Oculis Holding AG a annoncé la première visite d'un patient (FPFV) dans l'essai de phase 3 OPTIMIZE-2 d'OCS-01 pour le traitement de l'inflammation et de la douleur après une chirurgie de la cataracte. Les données de l'essai de phase 3 OPTIMIZE-2 sont destinées à soutenir la soumission de la NDA de la société auprès de la Food and Drug Administration (FDA).
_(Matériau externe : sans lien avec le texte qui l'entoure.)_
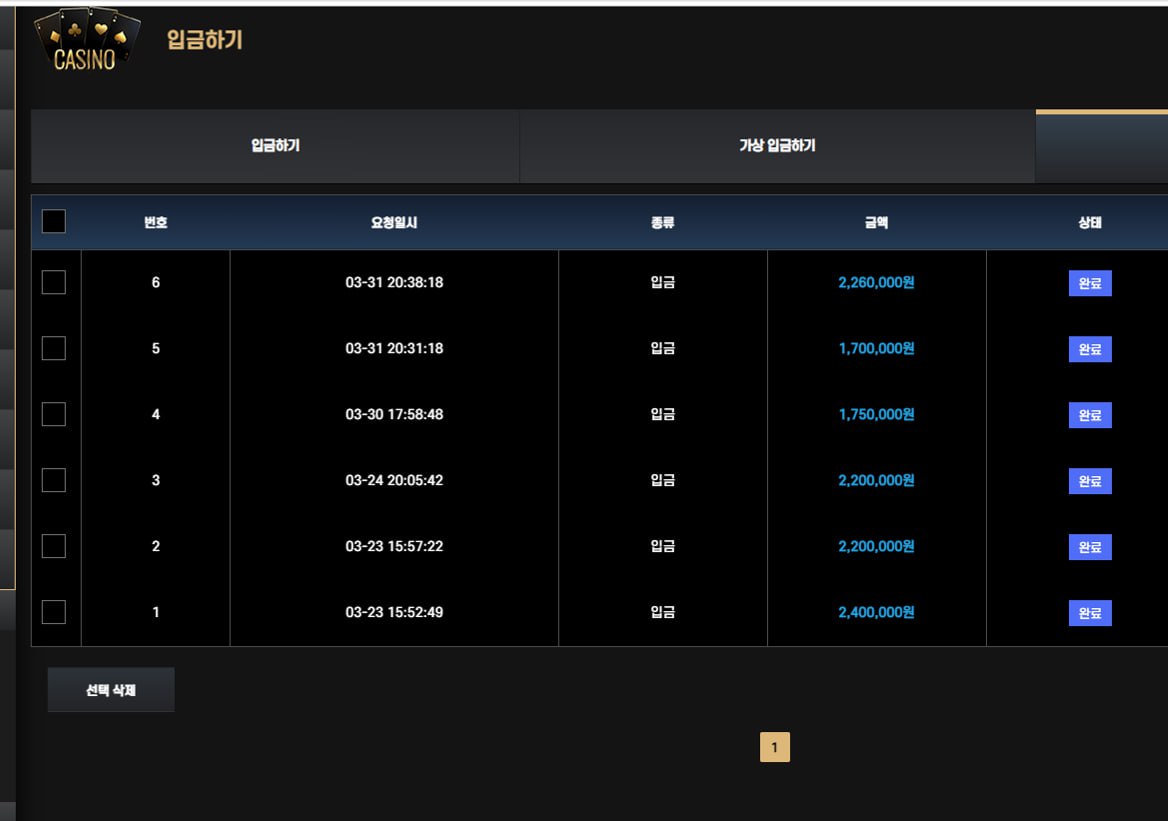Go to page 1 in pagination
Screen dimensions: 1168x821
pyautogui.click(x=775, y=748)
S'il est approuvé, OCS-01 pourrait devenir le premier corticostéroïde topique à prise unique quotidienne et sans conservateur pour le traitement de l'inflammation et de la douleur consécutives à une chirurgie oculaire.

L'étude OPTIMIZE-2 (Once-daily Post-ocular surgery Treatment for InflaMmation and paIn to minimiZE drops) est un essai de phase 3 multicentrique, randomisé, en double aveugle, contrôlé par véhicule, qui évalue OCS-01 pour le traitement de l'inflammation et de la douleur après une opération de la cataracte. Comme pour l'étude OPTIMIZE-1, les patients de la deuxième étude de phase 3 OPTIMIZE-2 seront traités par OCS-01 une fois par jour après une opération de la cataracte, contre un véhicule, pendant 2 semaines. Les critères d'évaluation principaux sont l'absence de cellules de la chambre antérieure (inflammation) au jour 15 et l'absence de douleur au jour 4. L'essai OPTIMIZE-2 fait suite aux résultats préliminaires positifs de l'essai OPTIMIZE-1, qui ont montré qu'OCS-01 augmentait le pourcentage de patients sans inflammation au 15e jour et sans douleur au 4e jour, par rapport au véhicule, avec une signification statistique (p < 0,5 %).

OCS-01 a augmenté le pourcentage de patients sans inflammation au 15e jour et sans douleur au 4e jour par rapport au véhicule avec une signification statistique (p < 0,0001 pour les deux critères d'évaluation), et a été bien toléré. En outre, le lancement d'OPTIMIZE-2 fait suite au début de la phase 2 de l'essai de phase 3 DIAMOND d'OCS-01 dans l'OMD, annoncé en début de semaine, et au début de l'essai LEOPARD d'OCS-01 chez les patients atteints d'OMC, lancé par les investigateurs et annoncé en début d'année.